**GIVEN REQUEST**
Express everything from the line containing "Task: Click the Since field label" down to the line containing "I will 272,108." as a JSON list of strings, one string per line, with blank lines omitted.
[INPUT DATA start]
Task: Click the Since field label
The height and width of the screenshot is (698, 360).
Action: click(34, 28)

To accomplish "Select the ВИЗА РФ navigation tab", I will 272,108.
[INPUT DATA end]
[INPUT DATA start]
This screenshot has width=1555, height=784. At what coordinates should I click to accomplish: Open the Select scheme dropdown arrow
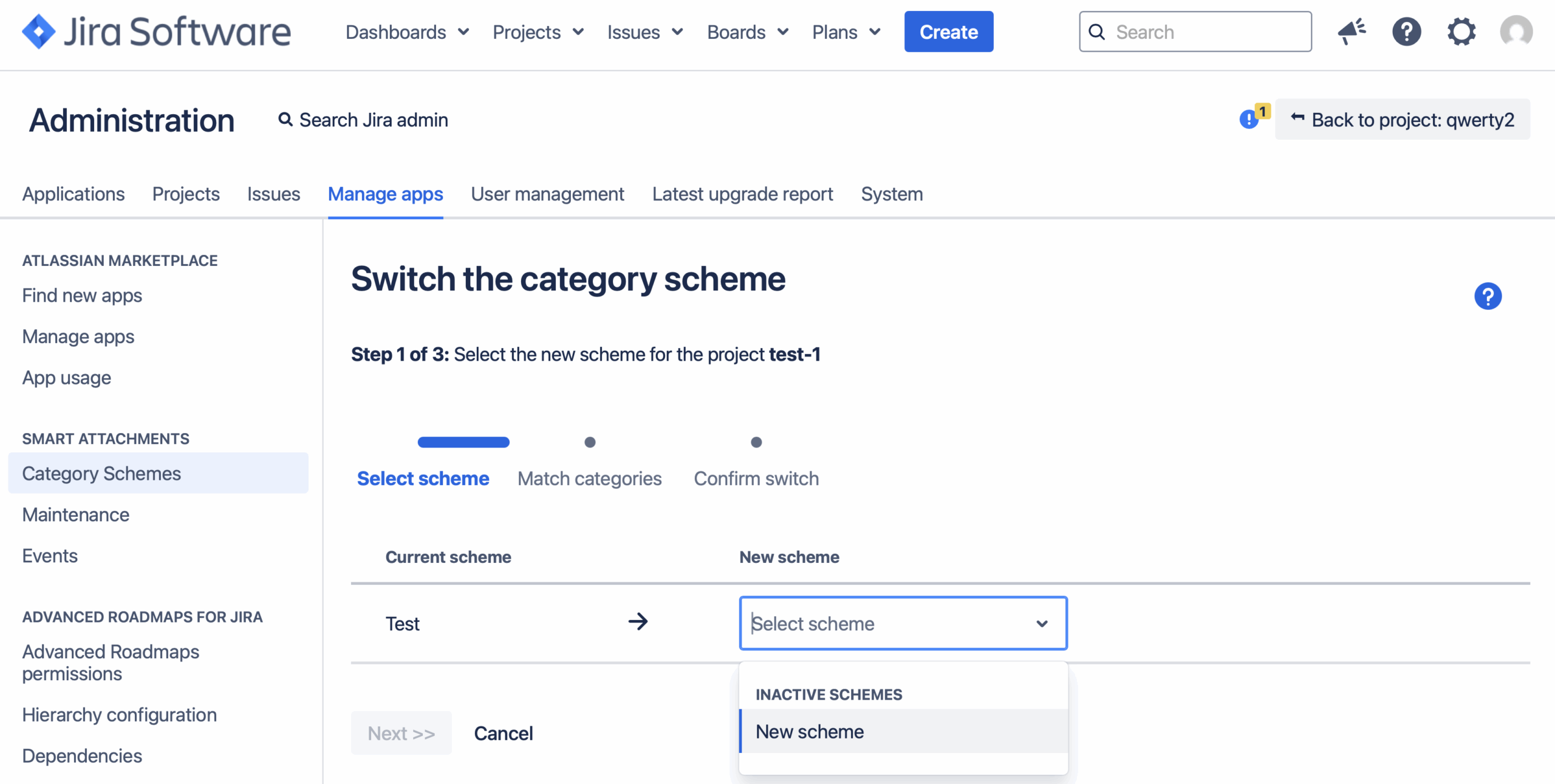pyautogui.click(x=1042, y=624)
[INPUT DATA end]
**RESPONSE BELOW**
[
  "Task: Click the Since field label",
  "The height and width of the screenshot is (698, 360).",
  "Action: click(34, 28)",
  "To accomplish \"Select the ВИЗА РФ navigation tab\", I will 272,108."
]